_RECORDS_
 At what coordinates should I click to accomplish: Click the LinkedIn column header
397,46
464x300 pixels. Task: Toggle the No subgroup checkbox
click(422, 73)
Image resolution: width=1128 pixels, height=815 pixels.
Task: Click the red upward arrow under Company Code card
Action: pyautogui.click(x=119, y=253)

_GIVEN EXERCISE_
Gather every line of the records above that contains the string "Task" and copy each one unchanged. The match is case-sensitive.

_COMPLETE RESPONSE_
464x300 pixels. Task: Toggle the No subgroup checkbox
Task: Click the red upward arrow under Company Code card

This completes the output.